You are not signed in. Login or sign up in order to post.

by Rumenick Pereira da Silva • 96 points · Answer 1 · 2020-05-31T04:55:50+00:00

When building survival curves using function output coxph, this function should be considered to standardize (variable minus the mean divided by the standard deviation) the covariables before adjusting the model. In the code below I used the function scale to carry out the standardization.

In addition, note that the Cox model considers in its adjustment the ordered distinct failure times and in its case the 21 and 22 are equal. I speak, because this will affect the way we are estimating the survival function, since in these cases it is necessary to define some criteria for estimating the above-mentioned function. In your problem I considered removing the information from the covariable at position 22, for didactic reasons. However, I advise to use the function estimate survfit that already considers issues of empaths and aspects of changing the scale of variables (you called eixo1). Below I present the corrected code:

# Ano de observação:
ano<- c(1982,1983,1984,1985,1986,1987,1988,1989,1990,1991,1992,1993,1994,1995,1996,1997,1998,1999,2000,2001,2002,2003,2004,2005,2006,2007,2008,2009,2010)

# Variável dependente (tempo):
dado1<-c(117.6423,116.3174,120.5568,140.6938,172.2240,143.6083,140.9587,121.3517,155.5315,145.1981,127.4458,126.6509,133.8048,155.2666,174.8736,116.5824,130.3603,125.0611,124.0013,121.6166,130.8902,157.6512,119.2320,111.2832,144.9331,160.5658,125.3261,166.3949,145.1981)

# Variável independente (covariável):
dado2<-c(237.2314,226.8339,237.7374,246.8556,245.0277,226.8549,240.7147,242.8530,235.3038,243.4697,228.0853,237.0662,234.8285,233.6033,245.6090,237.1481,234.6894,239.9852,237.6996,234.6507,229.7693,239.0660,236.2122,243.6228,233.9454,242.9659,239.3584,242.5270,227.0022) 

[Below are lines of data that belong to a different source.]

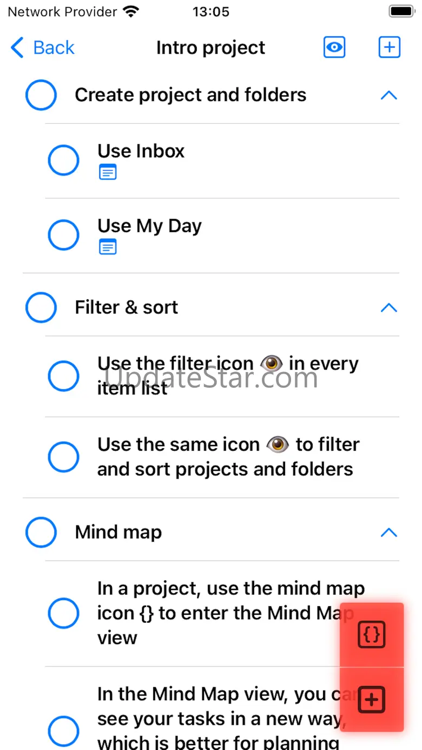Complete the 'Use My Day' task
Viewport: 422px width, 750px height.
click(64, 235)
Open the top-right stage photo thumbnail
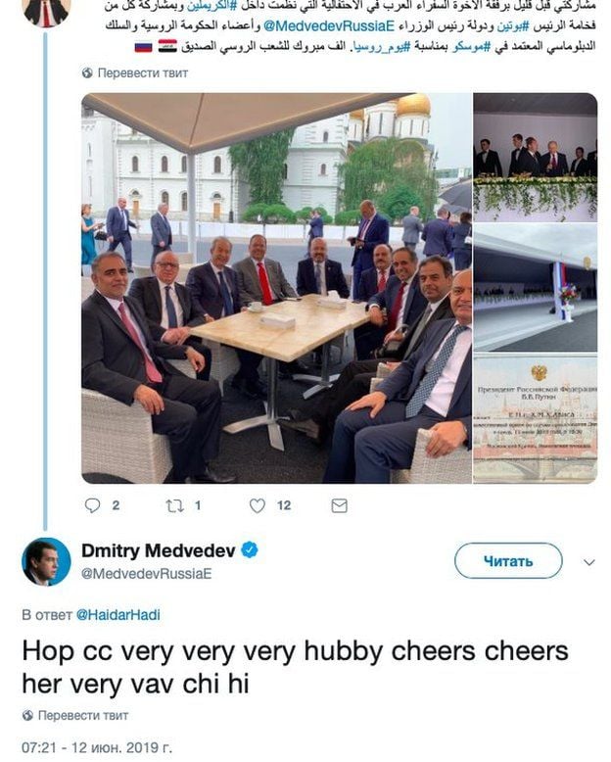This screenshot has width=611, height=762. [x=535, y=157]
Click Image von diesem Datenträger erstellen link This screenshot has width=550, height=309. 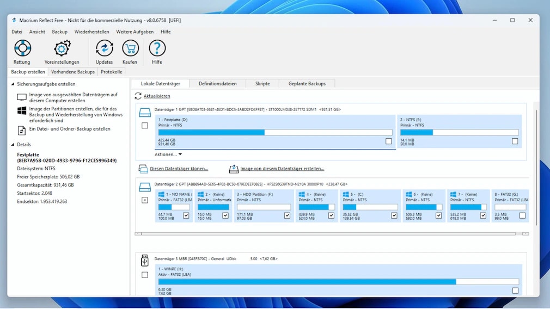[282, 169]
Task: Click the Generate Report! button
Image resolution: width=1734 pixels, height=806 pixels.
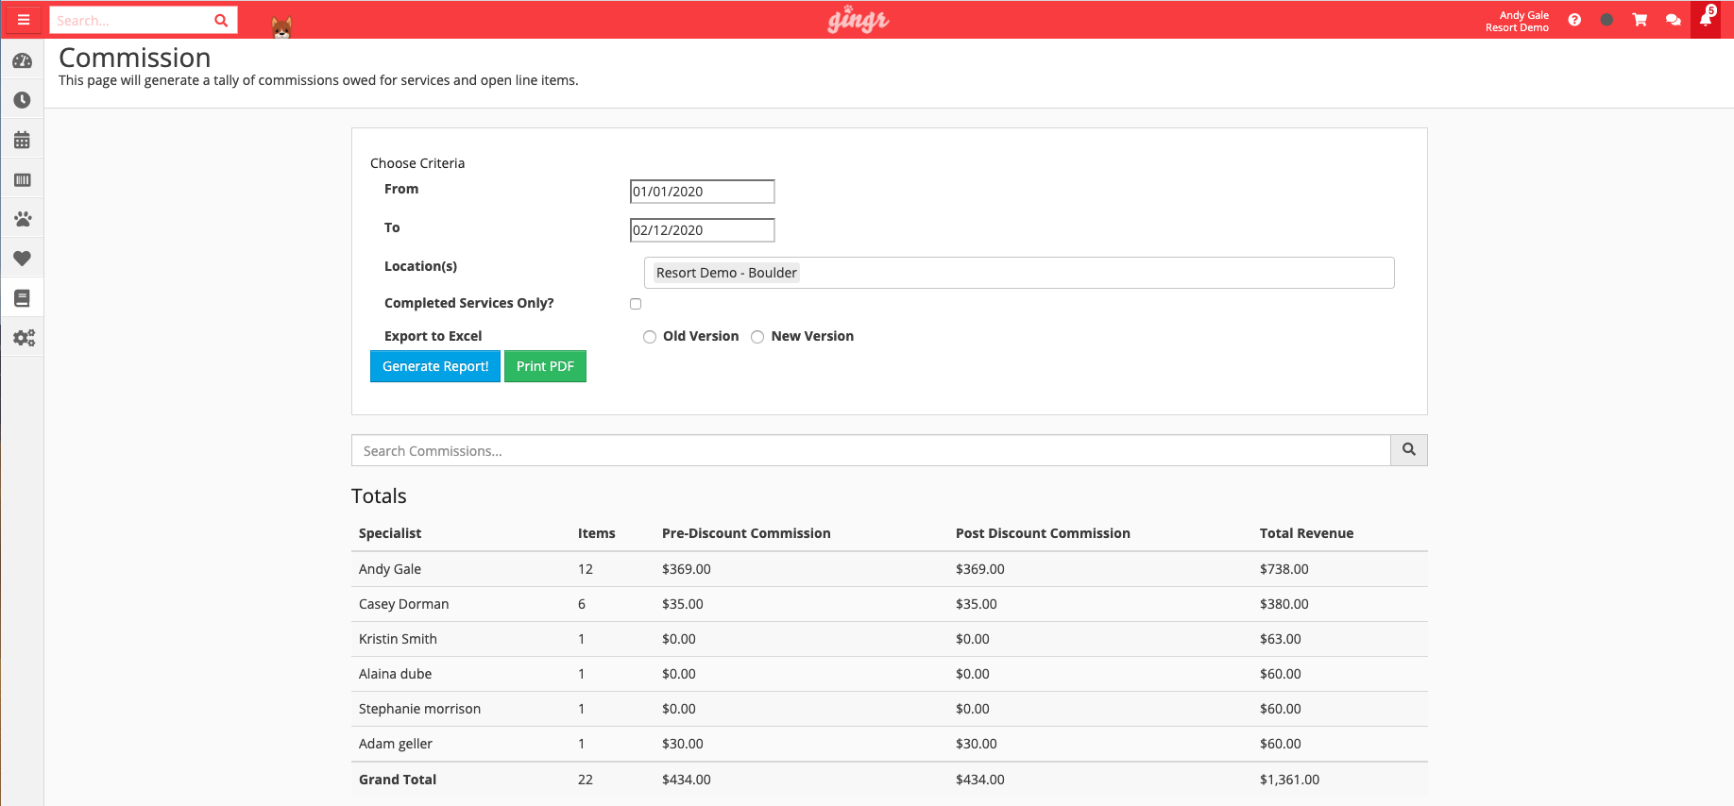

# Indicador de censura (temos apenas falhas)
dado3<-c(1,1,1,1,1,1,1,1,1,1,1,1,1,1,1,1,1,1,1,1,1,1,1,1,1,1,1,1,1)

dados<-data.frame(cbind(ano,dado1,dado2,dado3))

require(survival)

curva <- coxph(Surv(dado1, dado3) ~ dado2, dados)
a<-summary(curva)

coef<-as.numeric(data.frame(a$coef[1]))

eixo1<-survfit(curva)$surv

eixo2<-survfit(curva)$time

# Estimativa da função de sobrevivência (excluindo a obseração 22):
cox <- eixo1 ^ exp(coef * scale(dado2[-22][order(dado1[-22])]))

plot(eixo2,eixo1,type='S',col="red",ylim=c(0,1.1))
lines(eixo2, cox,col="black",type='S', lwd=2)

Note: You can delete the covariable information from observation 21 and compare the results. In addition, it can replace this information by the mean of the values observed for this covariable at positions 21 and 22 (mean(dado2[c(21, 22)]).